Nosso corpo é um mistério para nós mesmos. Faz parte do nosso eu, ao mesmo tempo que é alheio a nós. Algumas coisas controlamos bem — andamos, falamos, gesticulamos, outras podemos nos educar — aprender a jogar tênis, a fazer ballet, a escalar montanhas, e até a ganhar músculos e emagrecer. Mas muito foge a nós: crescemos, envelhecemos e, pasmem, morremos independente da nossa vontade. E mesmo o que está sob nosso controle, uma hora pode fugir dele — a gente tropeça, engasga, titubeia, ou ainda, não consegue, mesmo com toda disciplina, moldar o corpo à imagem que temos em nossa mente. A verdade é que o corpo sempre nos escapa, e não saber lidar com essa verdade volátil nos causa dor, e em casos extremos, transtornos (alimentares ou não).

Tudo isso é refletido no segundo momento muito bem sacado do filme. Quando a madrasta de Ellen, ao deixá-la na clínica de internação diz “Be good. But not too good. Not perfect” (literalmente, “Fique bem. Mas não bem demais. Não perfeita”). É nessa linha tênue que às vezes nos perdemos. Não há problemas em ter objetivos físicos — sejam eles de performance ou estéticos — o problema, é seguir a tentação da perfeição. Uma diferença que parece muito clara, afinal já diz o jargão, “ninguém é perfeito”, mas para quem leva a cabo a ideia de que com determinação tudo é possível, o imperfeito deixa de ser humano e vira fracasso.

As questões referente às posturas médicas não vou abordar aqui simplesmente porque depende. Cada paciente vai demandar um input diferente. Algo muito bem apresentado, porém, e que não se restringe apenas a distúrbios alimentares é o fato de que o paciente só entra em recuperação se ele quiser. Não quero dizer que depende pura e simplesmente de vontade, é preciso sim do tratamento, mas o melhor tratamento do mundo vale de nada se a pessoa não ver que ela precisa dele. Além disso, ao contrário do que, infelizmente, muita gente pensa, o trabalho de divã não é o terapeuta que faz. O grande esforço é do próprio paciente — afinal, olhar para si mesmo é um trabalho que só nós podemos fazer.

- [LISTA DE EXERCÍCIOS]:
**a.** Responda às perguntas abaixo com base no trecho selecionado.
(i) Que três coisas acontecem conosco independentemente da nossa vontade?
(ii) O que a madrasta de Ellen diz ao deixá-la na clínica de internação?
(iii) Quem faz o grande esforço no trabalho de divã?
**b.** Transcreva palavra por palavra o trecho selecionado, de "Nosso corpo é" até "(alimentares ou não).".

- [DADOS DE ORIGEM]:
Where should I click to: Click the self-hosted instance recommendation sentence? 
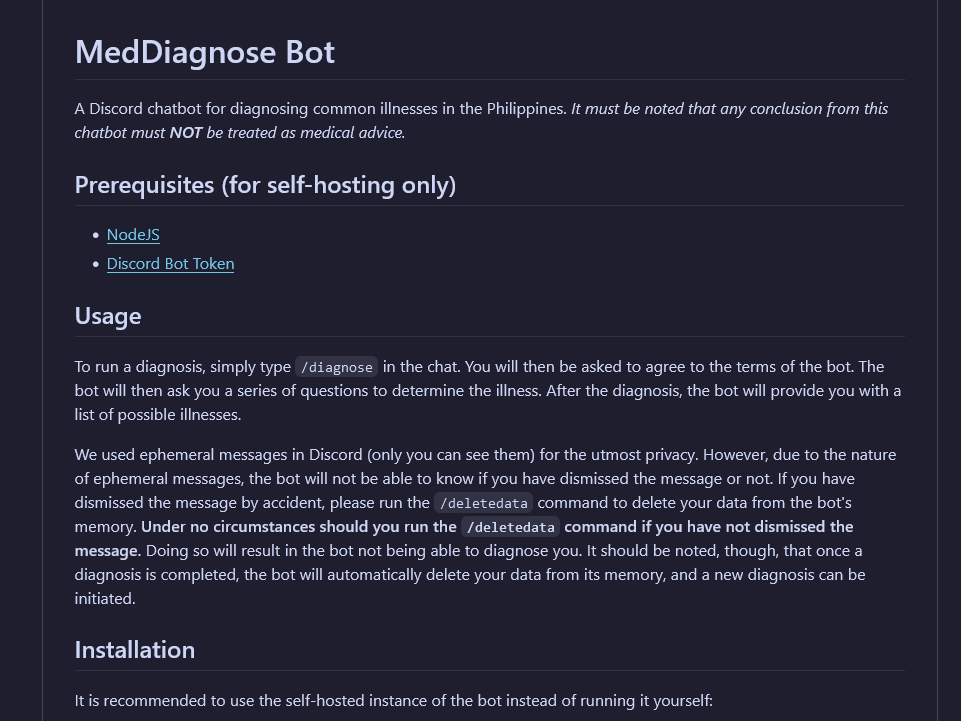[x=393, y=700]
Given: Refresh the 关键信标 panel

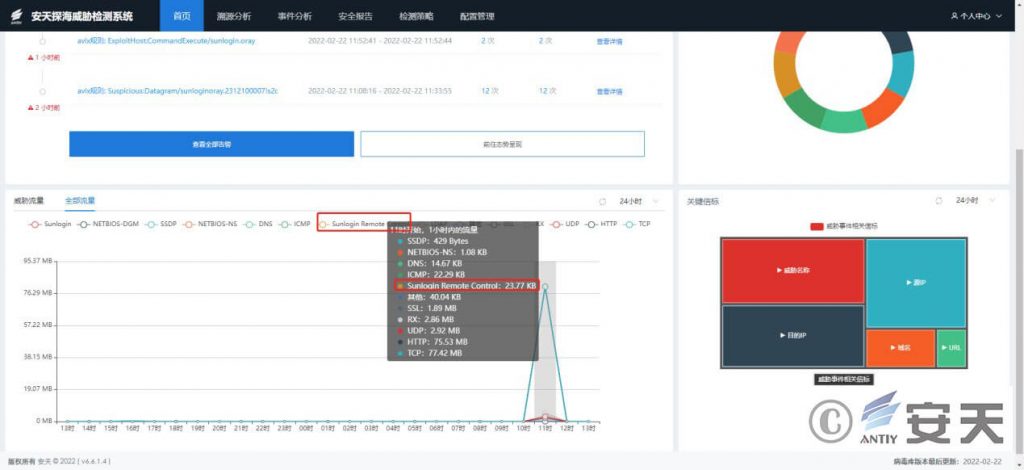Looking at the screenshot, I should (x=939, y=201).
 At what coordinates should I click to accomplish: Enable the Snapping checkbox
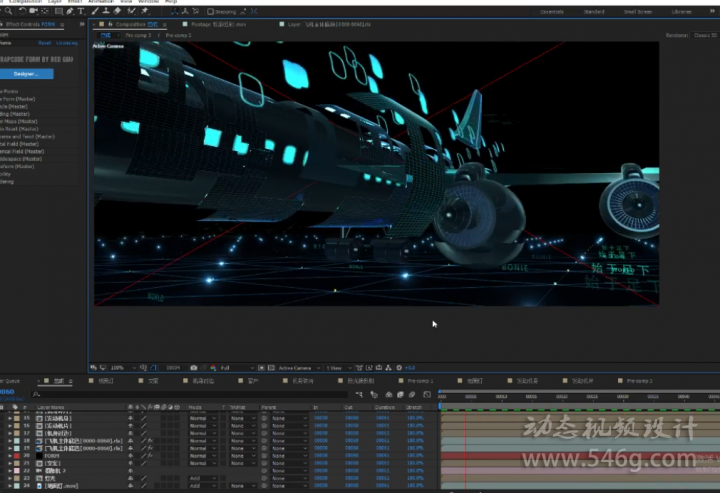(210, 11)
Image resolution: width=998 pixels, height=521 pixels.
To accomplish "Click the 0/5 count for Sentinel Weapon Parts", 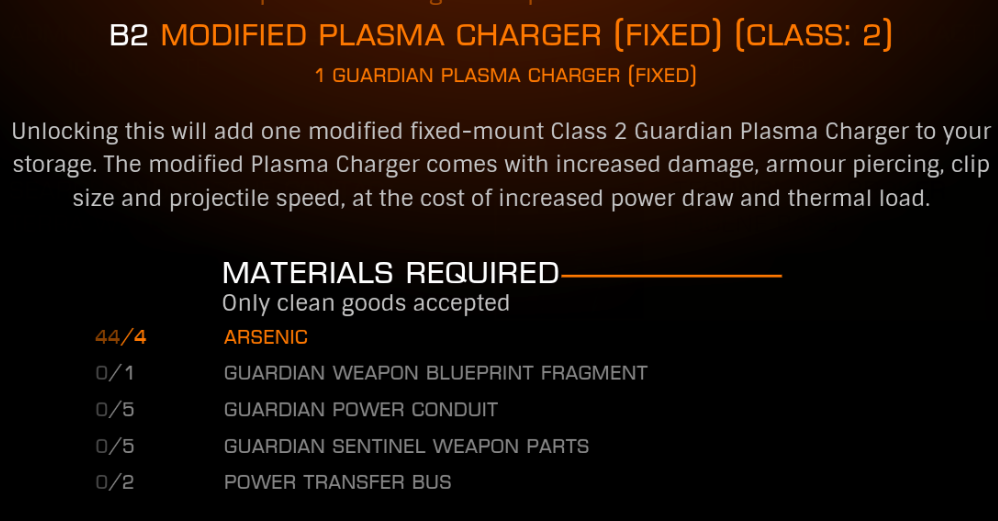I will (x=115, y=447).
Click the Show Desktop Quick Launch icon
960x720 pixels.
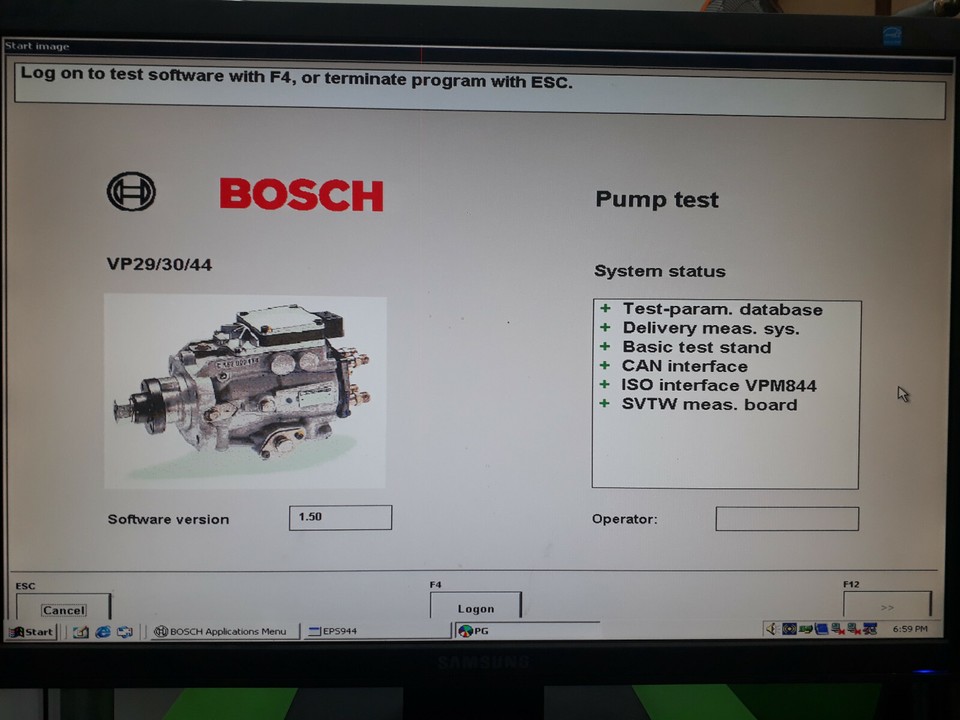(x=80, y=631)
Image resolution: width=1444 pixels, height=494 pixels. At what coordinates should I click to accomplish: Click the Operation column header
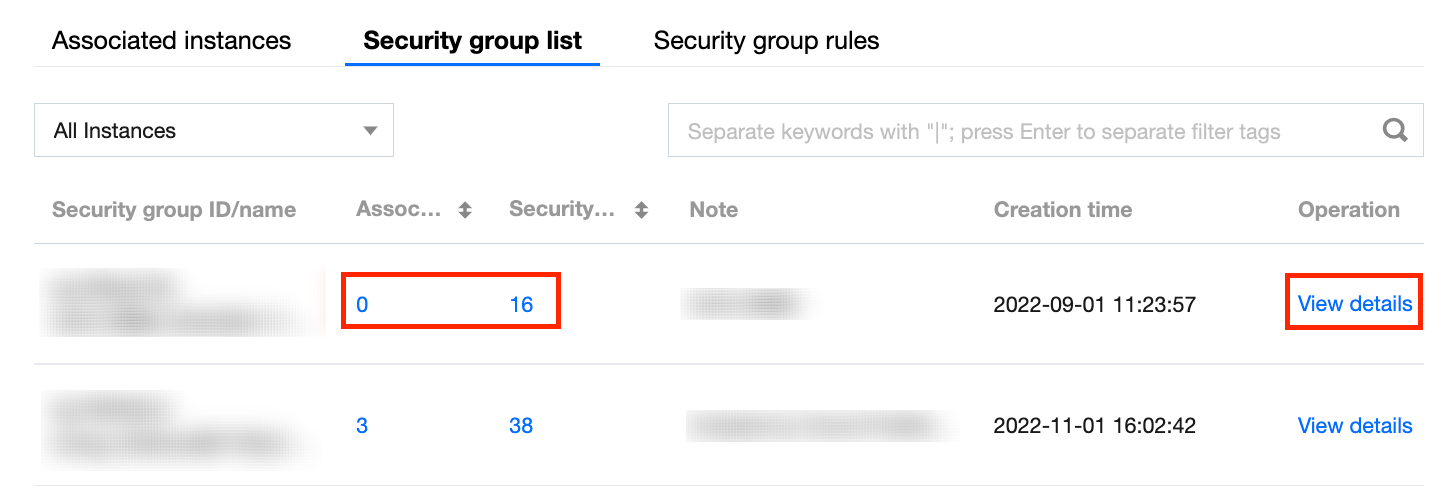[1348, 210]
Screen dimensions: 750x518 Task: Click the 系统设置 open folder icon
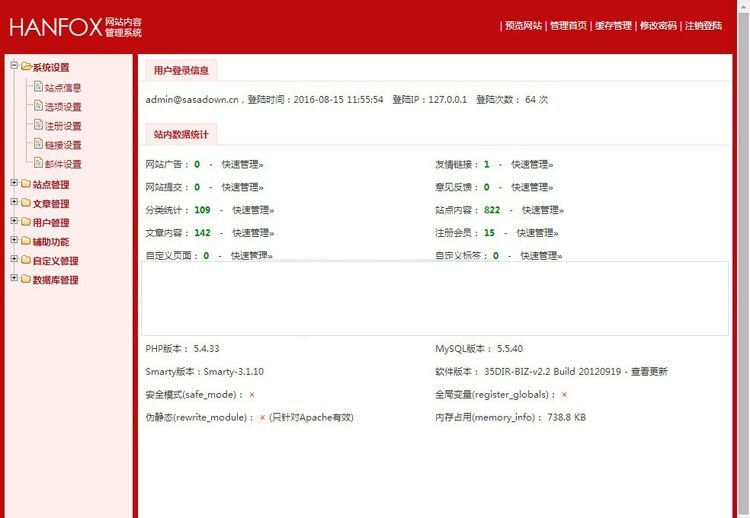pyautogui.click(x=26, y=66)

...

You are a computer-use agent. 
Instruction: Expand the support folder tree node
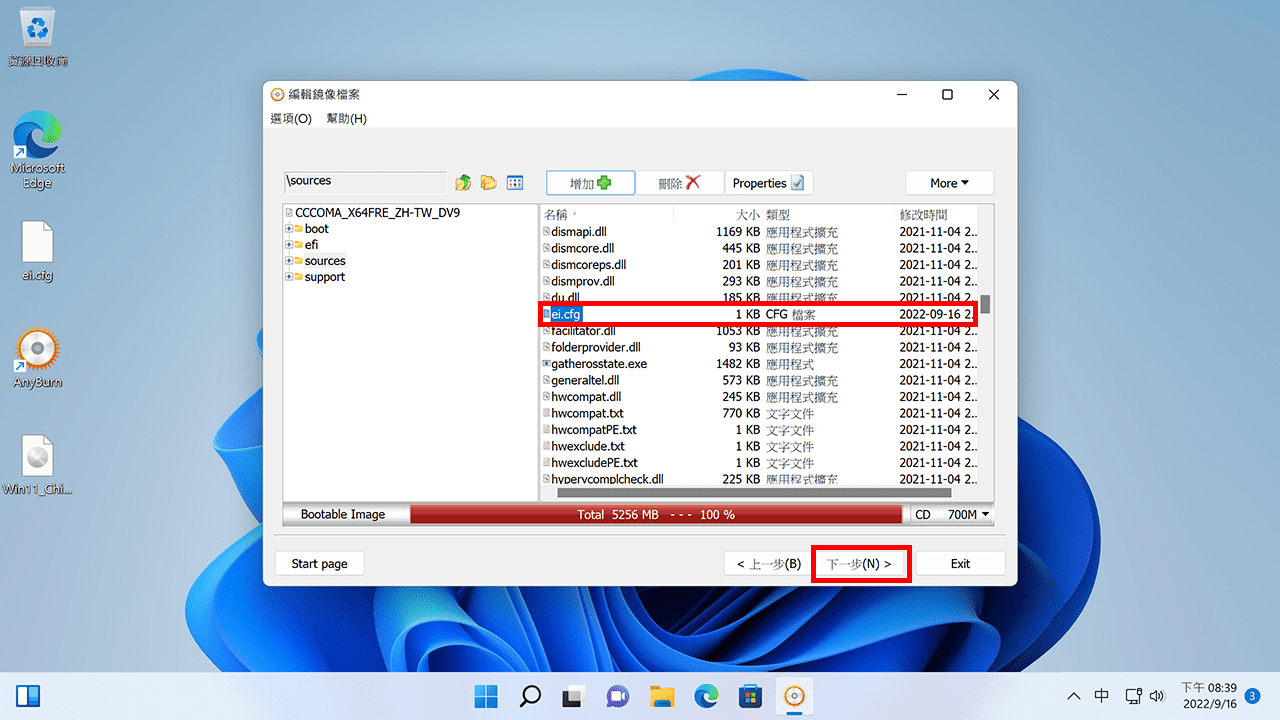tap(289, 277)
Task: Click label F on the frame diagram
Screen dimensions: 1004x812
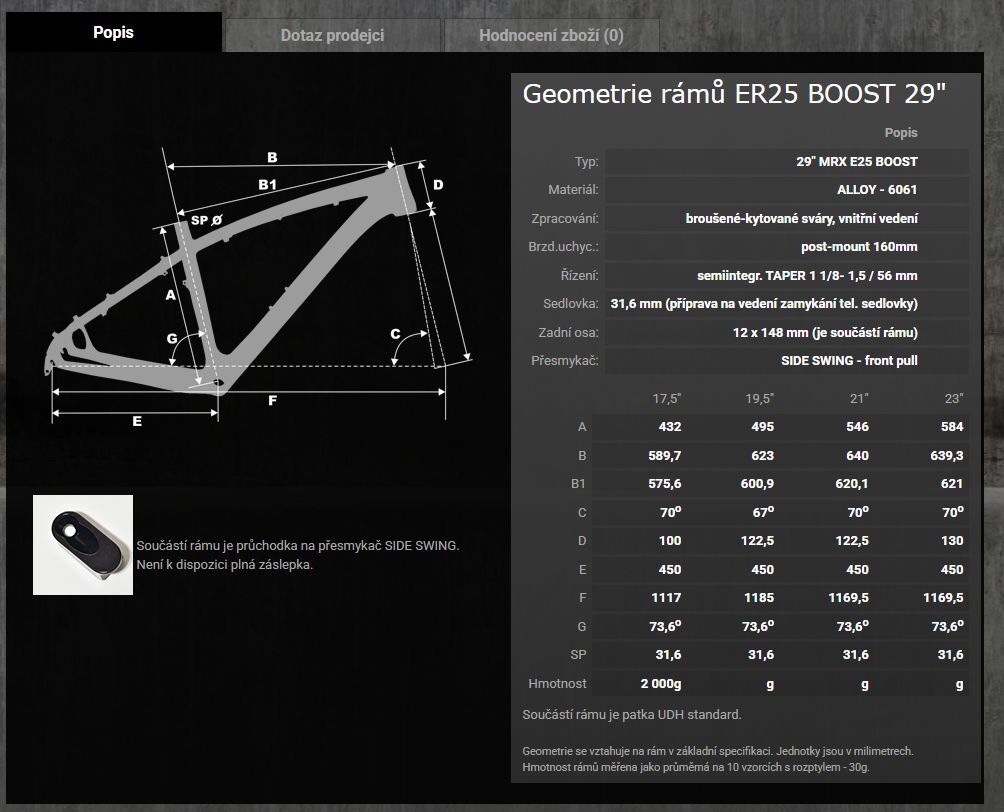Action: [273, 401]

---

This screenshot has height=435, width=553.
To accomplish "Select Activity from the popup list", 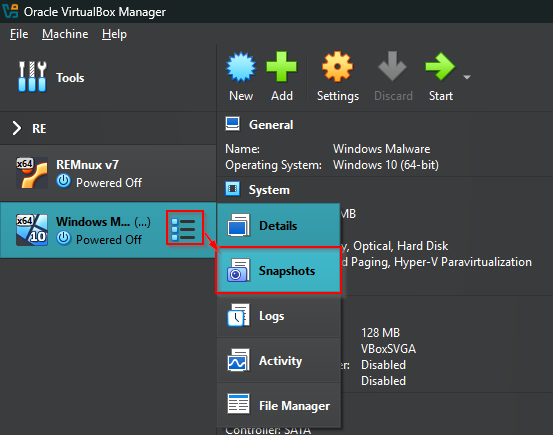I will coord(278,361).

- [RESPOSTAS DOS EXERCÍCIOS]:
**a.**
(i) Crescemos, envelhecemos e morremos.
(ii) "Be good. But not too good. Not perfect" (literalmente, "Fique bem. Mas não bem demais. Não perfeita").
(iii) O próprio paciente.

**b.**
Nosso corpo é um mistério para nós mesmos. Faz parte do nosso eu, ao mesmo tempo que é alheio a nós. Algumas coisas controlamos bem — andamos, falamos, gesticulamos, outras podemos nos educar — aprender a jogar tênis, a fazer ballet, a escalar montanhas, e até a ganhar músculos e emagrecer. Mas muito foge a nós: crescemos, envelhecemos e, pasmem, morremos independente da nossa vontade. E mesmo o que está sob nosso controle, uma hora pode fugir dele — a gente tropeça, engasga, titubeia, ou ainda, não consegue, mesmo com toda disciplina, moldar o corpo à imagem que temos em nossa mente. A verdade é que o corpo sempre nos escapa, e não saber lidar com essa verdade volátil nos causa dor, e em casos extremos, transtornos (alimentares ou não).